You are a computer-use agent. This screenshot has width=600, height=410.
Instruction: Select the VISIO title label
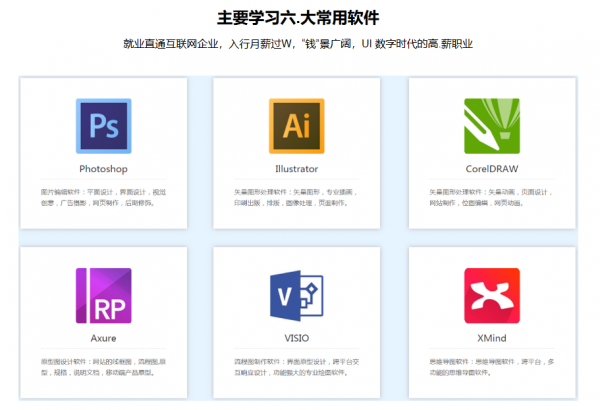[x=297, y=338]
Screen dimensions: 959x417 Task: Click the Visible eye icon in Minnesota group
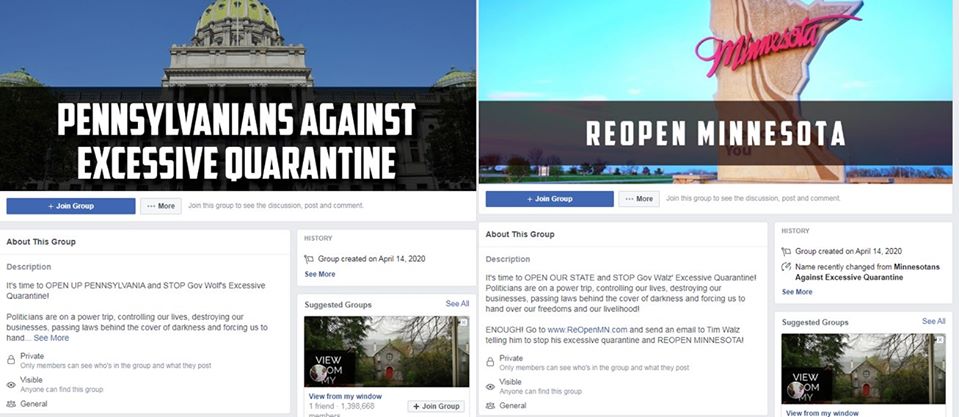pos(490,386)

========

- [Assignment]:
Wherever an image appears, omit it, and retype everything else in the entries exactly.

- [Solution to the exercise]:
You are a computer-use agent. This screenshot has width=600, height=410.
Instruction: Select the VISIO title label
[x=297, y=338]
Screen dimensions: 959x417 Task: Click the Visible eye icon in Minnesota group
pos(490,386)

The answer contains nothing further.